The ring is not visible in telescope images. Rather, astronomers found it indirectly, when distant stars happened to pass behind Quaoar, blocking the starlight. From 2018 through 2021, Quaoar passed in front of four stars, and astronomers on Earth were able to observe the shadow of the eclipses, also known as stellar occultations.
However, they also observed some dimming of the starlight before and after the star blinked out. That pointed to a ring obscuring part of the light, an international team of astronomers concluded in Wednesday’s Nature paper. (Another stellar occultation occurred in 2022, not reported in the Nature paper. “We saw the ring again,” Morgado said.)
The ring appears to be uneven. In some places, it seems to be very thin, a few miles wide, while in other parts, it may be more like a couple of hundred miles wide. The ring particles, if collected, would form a moon about 3 miles wide, Morgado said.
“I’m impressed by the thoroughness of the analysis that they did,” said Richard G. French, an emeritus professor of astrophysics at Wellesley College in Massachusetts who has studied planetary rings for decades.
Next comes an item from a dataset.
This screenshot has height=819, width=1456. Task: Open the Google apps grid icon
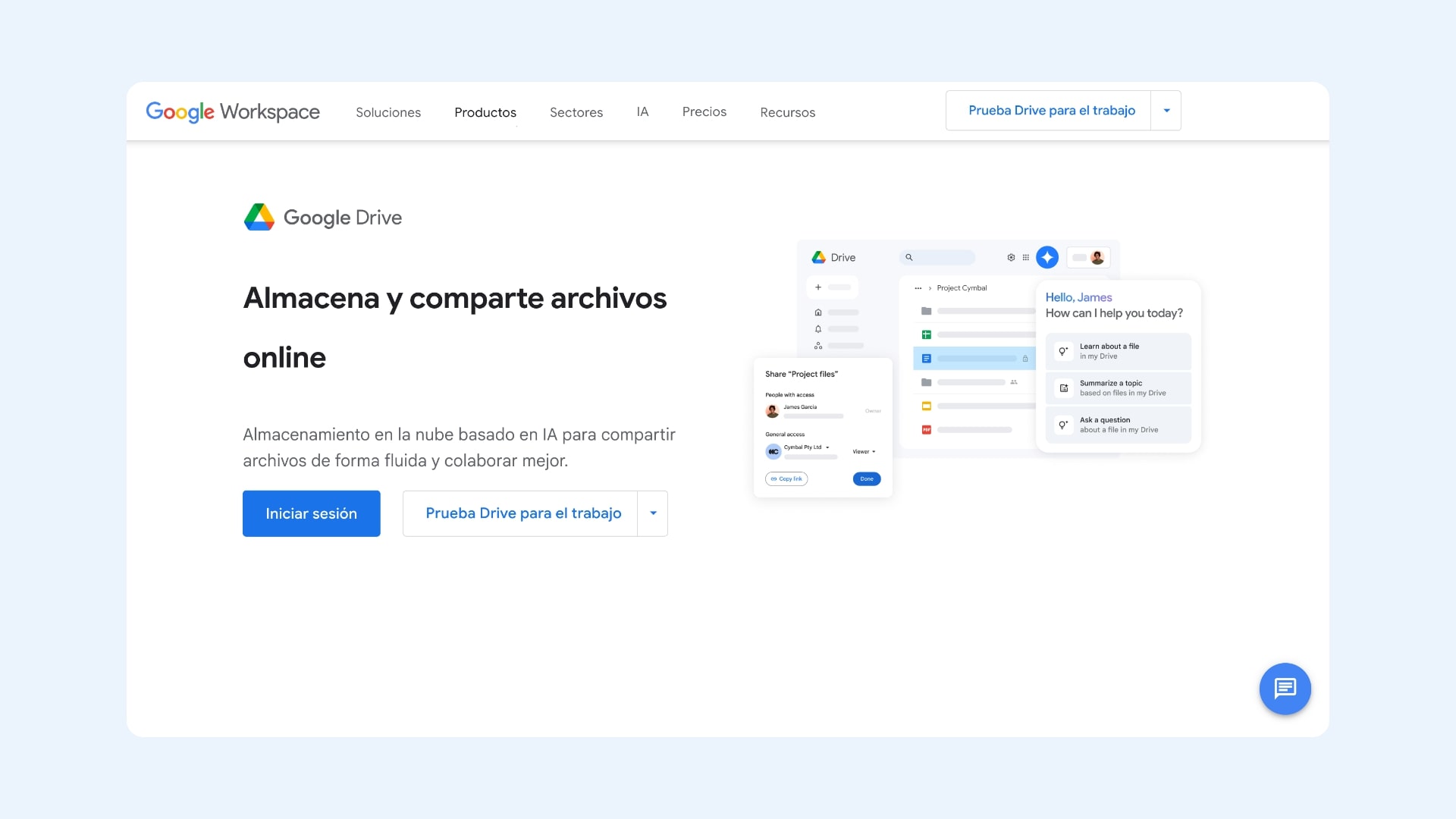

He was not involved with the research.
For a long time, astronomers thought asteroids and other small bodies were too small to have companions like moons and rings. But in the past few decades, they discovered moons around many asteroids and Kuiper belt objects. They then spotted rings — essentially moons that failed to coalesce — around smaller objects.
In 2013, astronomers discovered a couple of rings around Chariklo, a body known as a centaur that orbits the sun between Saturn and Uranus. In 2017, a ring was discovered around another Kuiper belt object, Haumea, also from dimming during a stellar occultation. But those rings are fairly close to their worlds.
In 1848, Édouard Roche, a French astronomer, calculated what is now known as the Roche limit. Material orbiting closer than this distance would tend to be pulled apart by tidal forces exerted by the parent body. Thus, a ring within the Roche limit would tend to remain a ring, while a ring of debris outside the Roche limit would usually coalesce into a moon.
The rings around the giant planets of the solar system — Jupiter, Saturn, Uranus and Neptune — generally fit within the constraints of the Roche limit. Among the distant smaller worlds, Chariklo’s rings actually lie a bit beyond the Roche limit. The ring around Haumea is within the limit.
Then there is the Quaoar ring.
At a distance of 2,500 miles, it is way beyond the Roche limit, which the scientists calculated to be 1,100 miles. At that distance, according to the physics underlying Roche’s calculations, the particles should have coalesced into a moon in 10 to 20 years, Morgado said.
“It really shouldn’t be there,” he said. “We should look at this limit again and better understand how the satellites are formed.”
A potential explanation for Quaoar’s distant ring is the presence of Weywot. The moon may have created gravitational disturbances that prevented the ring particles from accreting into another moon. At the ultracold temperatures in the outer solar system, icy particles are also bouncier and are less likely to stick together when they collide.
Michael E. Brown, an astronomer at the California Institute of Technology who was a co-discoverer of Quaoar in 2002, said the discovery of the ring baffled him.
“If the data weren’t so convincing, I would insist they weren’t real,” he said.
French said the discovery demonstrated how much remained to be learned about rings and that many more are likely to be discovered around the small bodies in the outer solar system.
“The fact that we’ve found rings around three of them already means that rings around things are really pretty common,” French said.
Rings around small solar system bodies billions of miles away may seem esoteric, but the clumping — or non-clumping — of the particles is key to understanding the beginnings of the solar system.
“You might think that a small ring around a small object in the distant solar system doesn’t have broad applicability,” French said. “But actually this process, of how particles accrete, is really the beginning step of planet formation.”